奏を除くクラスメイト達は二月に行われる合唱コンクールに向けた朝練習と放課後練習が始まっていた。奏は五日間欠席しなければならないので、その五日間の練習分が遅れてしまった。そして、五日間が経って復帰した次の日、いつも一緒にいたメンバーの一人がインフルエンザになってしまった。ここでも奏は自分のせいだと思った。周りは皆、奏のせいじゃないと奏の思い込みを払拭しようとしたが、奏の性格では、一度思い込むとなかなか考えを変えることはできなかった。しかし、合唱コンクールの前日にはクラスの半分以上がインフルエンザや発熱で欠席し、学級閉鎖になった。インフルエンザをばらまいたのは自分だと思っているのに、学級閉鎖になったことは喜んでいた。
「やった、三日間も休みだ!勉強できる。」
こう思うことこそ責めるべきなのに、奏の中では勉強がトップで、勉強の為なら何を犠牲にしてもよいと思っていた。初めの二日間は集中力がないものの、なんとか勉強できていた。そして三日目。いつものように公民館で栄養ドリンクを片手に勉強しようと思っていた。しかし、どんなに時間がたっても勉強する気すら起きない。挙句にスマホに手を出してしまい、罪悪感を持ちながらもゲームをしてしまった。

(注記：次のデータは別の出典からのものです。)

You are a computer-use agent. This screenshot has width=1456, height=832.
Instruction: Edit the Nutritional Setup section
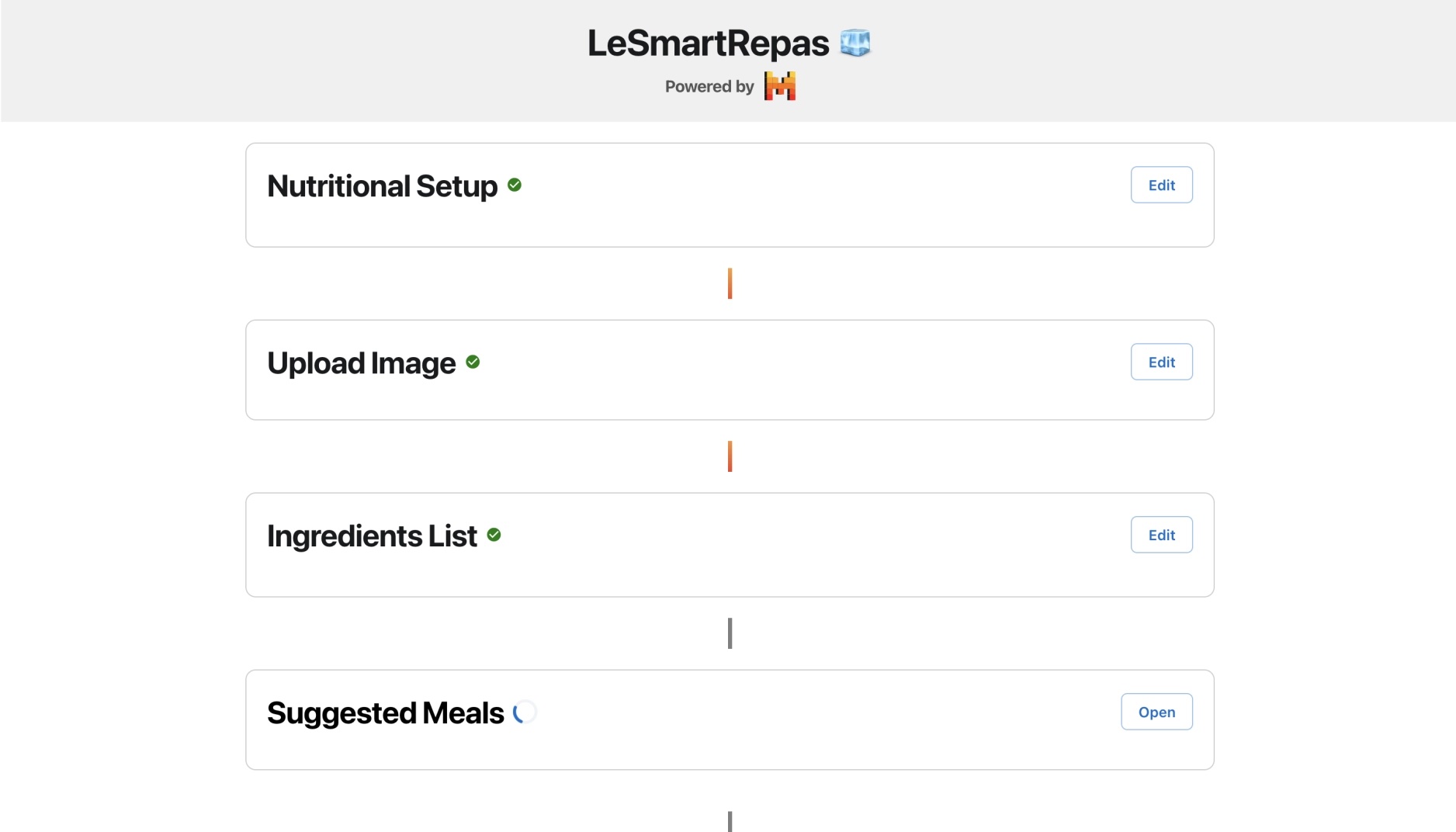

また、最近はご飯を食べることが面倒臭くなっていて栄養バランスの乱れからか、爪にできた横線を見つけて不安になっていた。そのため爪が気になって、もう勉強どころではなくなっていたのだ。奏はもうだめだと思い、早めに家に帰った。でも勉強しかない奏にとって、勉強すらできなくなった自分が悔しくて、奏は立ち直れなくなった。それは翌日も続き、学校にも行けなくなってしまった。両親に学校にいけない理由を聞かれても話せないし、言葉が浮かばない。ベッドの上で一人、一日中苦しんでいた。
両親が心配して担任に電話すると、担任は
「相変わらずのわがままだ。」
と言った。さらに、両親も無理やりスクールカウンセラーに奏を連れて行こうとした。こんな状況に奏は
「もう誰も自分を理解してくれる人なんていない。いや、元々そんな人自分にいるわけがない。自分が勝手に他人を信じていただけだ。」
と思った。奏は人間不信になったのだ。